One of the boldest steps in the wood-aging of beer comes from Dogfish Head Craft Brewery in Delaware. The iconoclastic company has installed the biggest wooden fermenting tanks built for the North American brewing industry since before Prohibition: 10,000-gallon tanks (322 barrels) crafted from palo santo (Spanish for “holy wood”), an exotic hardwood from Paraguay.
Like the distantly-related frankincense, palo santo (Bulnesia sarmientoi) is a highly aromatic, resinous wood that has traditionally been prized for incense and medicinal use. John Gasparine, a wood flooring expert and fan of Dogfish Head beers, encountered the wood in South America. Hearing that a few artisanal wineries in Chile and Argentina aged wine in palo santo casks, he carried samples back in his luggage to share with the brewery.
Intrigued by the spicy, caramel aromas of palo santo, the Dogfish Head team began designing a beer that would play off those flavors effectively. Ultimately, brewers Mike Gerhart and Brian Selders and owner Sam Calagione settled on a strong brown ale, 12% alcohol by volume, brewed with chocolate, crystal and black malts and some wheat; hopped with Warrior, Glacier and Palisade hops; and boosted with natural brown sugar.

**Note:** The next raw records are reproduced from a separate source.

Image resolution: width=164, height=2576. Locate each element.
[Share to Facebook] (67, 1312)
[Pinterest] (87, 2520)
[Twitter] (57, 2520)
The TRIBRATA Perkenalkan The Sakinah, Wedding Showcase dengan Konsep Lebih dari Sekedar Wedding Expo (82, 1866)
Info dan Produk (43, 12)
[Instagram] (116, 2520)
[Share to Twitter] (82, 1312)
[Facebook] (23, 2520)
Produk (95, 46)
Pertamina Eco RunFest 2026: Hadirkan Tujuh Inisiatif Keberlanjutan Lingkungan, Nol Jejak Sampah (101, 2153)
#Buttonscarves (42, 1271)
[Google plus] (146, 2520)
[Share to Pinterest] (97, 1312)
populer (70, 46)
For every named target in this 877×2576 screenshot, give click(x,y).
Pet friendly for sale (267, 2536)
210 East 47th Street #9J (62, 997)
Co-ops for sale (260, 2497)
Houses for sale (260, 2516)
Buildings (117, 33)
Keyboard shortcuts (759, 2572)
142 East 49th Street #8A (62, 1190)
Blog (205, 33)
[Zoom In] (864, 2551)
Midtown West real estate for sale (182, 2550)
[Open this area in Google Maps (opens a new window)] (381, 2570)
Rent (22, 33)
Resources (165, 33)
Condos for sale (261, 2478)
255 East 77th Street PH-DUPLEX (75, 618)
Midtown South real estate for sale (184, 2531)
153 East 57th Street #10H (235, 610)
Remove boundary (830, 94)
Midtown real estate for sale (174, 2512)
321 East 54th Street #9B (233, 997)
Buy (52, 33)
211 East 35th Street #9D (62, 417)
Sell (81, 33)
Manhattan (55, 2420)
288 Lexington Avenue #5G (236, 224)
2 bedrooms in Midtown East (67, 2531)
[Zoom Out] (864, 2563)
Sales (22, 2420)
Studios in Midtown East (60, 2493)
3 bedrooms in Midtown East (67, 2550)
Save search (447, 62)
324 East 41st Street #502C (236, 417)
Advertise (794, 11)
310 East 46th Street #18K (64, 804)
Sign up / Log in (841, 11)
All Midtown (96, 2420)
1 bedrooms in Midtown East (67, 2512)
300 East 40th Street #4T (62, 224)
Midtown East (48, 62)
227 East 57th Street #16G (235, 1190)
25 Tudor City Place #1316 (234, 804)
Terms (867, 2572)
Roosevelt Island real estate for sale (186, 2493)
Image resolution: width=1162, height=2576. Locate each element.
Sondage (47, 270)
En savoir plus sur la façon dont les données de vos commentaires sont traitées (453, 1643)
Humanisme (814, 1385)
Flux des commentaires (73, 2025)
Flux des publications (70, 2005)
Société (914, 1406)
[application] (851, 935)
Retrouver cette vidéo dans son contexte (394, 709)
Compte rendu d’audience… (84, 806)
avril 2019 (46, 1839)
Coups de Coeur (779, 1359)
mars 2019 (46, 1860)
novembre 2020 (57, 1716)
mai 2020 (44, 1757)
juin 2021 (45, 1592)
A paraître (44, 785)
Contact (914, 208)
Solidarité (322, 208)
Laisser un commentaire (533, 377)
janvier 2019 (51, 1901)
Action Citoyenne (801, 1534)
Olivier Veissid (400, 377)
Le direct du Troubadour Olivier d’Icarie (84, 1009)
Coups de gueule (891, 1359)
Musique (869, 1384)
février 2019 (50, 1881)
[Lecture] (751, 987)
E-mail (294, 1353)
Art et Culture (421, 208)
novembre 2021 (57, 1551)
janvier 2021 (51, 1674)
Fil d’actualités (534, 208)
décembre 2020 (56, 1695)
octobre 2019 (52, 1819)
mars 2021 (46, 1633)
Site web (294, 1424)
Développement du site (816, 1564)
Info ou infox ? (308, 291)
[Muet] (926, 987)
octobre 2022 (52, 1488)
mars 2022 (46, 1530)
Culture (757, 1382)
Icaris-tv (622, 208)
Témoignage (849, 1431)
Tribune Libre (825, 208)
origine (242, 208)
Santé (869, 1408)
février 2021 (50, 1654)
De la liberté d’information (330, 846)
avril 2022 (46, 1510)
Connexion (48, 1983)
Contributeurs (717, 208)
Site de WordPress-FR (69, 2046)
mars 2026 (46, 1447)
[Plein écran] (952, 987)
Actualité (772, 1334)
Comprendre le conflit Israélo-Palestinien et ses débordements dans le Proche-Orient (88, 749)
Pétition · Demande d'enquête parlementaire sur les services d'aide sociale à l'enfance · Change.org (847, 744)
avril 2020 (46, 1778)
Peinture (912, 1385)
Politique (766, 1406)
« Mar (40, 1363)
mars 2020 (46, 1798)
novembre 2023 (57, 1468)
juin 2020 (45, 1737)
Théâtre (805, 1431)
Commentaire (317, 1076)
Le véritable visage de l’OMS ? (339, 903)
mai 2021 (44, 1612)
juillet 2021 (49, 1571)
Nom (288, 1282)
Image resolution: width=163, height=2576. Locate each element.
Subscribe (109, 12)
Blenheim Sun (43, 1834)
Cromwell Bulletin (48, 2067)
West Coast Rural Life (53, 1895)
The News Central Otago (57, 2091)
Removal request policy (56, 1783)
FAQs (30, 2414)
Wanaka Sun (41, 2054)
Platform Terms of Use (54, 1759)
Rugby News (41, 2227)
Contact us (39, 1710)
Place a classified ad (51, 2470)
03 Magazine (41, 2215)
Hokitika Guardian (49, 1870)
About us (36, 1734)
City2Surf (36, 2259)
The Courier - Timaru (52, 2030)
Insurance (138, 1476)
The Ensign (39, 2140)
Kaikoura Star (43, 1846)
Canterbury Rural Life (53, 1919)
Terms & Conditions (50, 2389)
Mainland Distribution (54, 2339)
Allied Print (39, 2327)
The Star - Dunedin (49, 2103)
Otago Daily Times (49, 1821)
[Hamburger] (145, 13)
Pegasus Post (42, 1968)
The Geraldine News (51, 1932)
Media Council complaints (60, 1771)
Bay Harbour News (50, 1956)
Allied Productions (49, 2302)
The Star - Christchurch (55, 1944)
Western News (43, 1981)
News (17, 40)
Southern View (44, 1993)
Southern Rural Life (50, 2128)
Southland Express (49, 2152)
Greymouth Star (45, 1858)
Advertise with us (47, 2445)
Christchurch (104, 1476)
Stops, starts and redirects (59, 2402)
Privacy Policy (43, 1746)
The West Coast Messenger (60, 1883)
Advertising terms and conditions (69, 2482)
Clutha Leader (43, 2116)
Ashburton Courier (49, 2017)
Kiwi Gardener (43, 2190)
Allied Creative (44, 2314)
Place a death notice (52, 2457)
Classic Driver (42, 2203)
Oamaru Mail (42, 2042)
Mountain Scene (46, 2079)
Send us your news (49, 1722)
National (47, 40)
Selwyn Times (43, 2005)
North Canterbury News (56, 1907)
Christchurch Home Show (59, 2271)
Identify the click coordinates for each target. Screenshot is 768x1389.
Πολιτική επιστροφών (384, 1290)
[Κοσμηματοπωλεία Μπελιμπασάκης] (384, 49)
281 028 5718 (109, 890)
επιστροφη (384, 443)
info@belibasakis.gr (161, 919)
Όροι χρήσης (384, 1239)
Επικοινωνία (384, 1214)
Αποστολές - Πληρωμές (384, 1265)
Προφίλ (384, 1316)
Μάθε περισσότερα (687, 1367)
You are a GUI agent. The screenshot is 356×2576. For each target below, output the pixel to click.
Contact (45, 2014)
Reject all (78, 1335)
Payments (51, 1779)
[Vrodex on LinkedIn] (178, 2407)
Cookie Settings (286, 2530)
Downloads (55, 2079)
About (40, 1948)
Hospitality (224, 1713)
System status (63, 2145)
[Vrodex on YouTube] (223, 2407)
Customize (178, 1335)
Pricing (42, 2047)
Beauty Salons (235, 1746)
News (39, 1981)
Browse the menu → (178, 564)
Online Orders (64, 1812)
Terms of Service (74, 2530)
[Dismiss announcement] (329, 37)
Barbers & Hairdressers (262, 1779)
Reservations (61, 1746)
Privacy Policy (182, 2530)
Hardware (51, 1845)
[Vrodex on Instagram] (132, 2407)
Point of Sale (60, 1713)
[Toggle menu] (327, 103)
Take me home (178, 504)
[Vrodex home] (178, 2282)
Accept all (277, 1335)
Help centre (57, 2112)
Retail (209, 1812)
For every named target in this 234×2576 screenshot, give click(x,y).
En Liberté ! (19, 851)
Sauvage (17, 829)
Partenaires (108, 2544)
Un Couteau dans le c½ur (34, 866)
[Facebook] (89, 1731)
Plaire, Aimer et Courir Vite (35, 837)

Dogfish Head committed to the construction of the huge tanks: at a cost two to three times that of oak, the palo santo represented a major investment. When the brewery’s representative visited Paraguay to confirm the wood’s identify and quality, his local hosts demonstrated the remarkable density of palo santo by firing at the trees with a .38: bullets literally bounced off.
Until Dogfish Head obtained permission to age beer in palo santo, this wood had only been imported to this country as flooring and for use in incense. Now it has a new life nurturing Palo Santo Marron, the first beer aged in holy wood.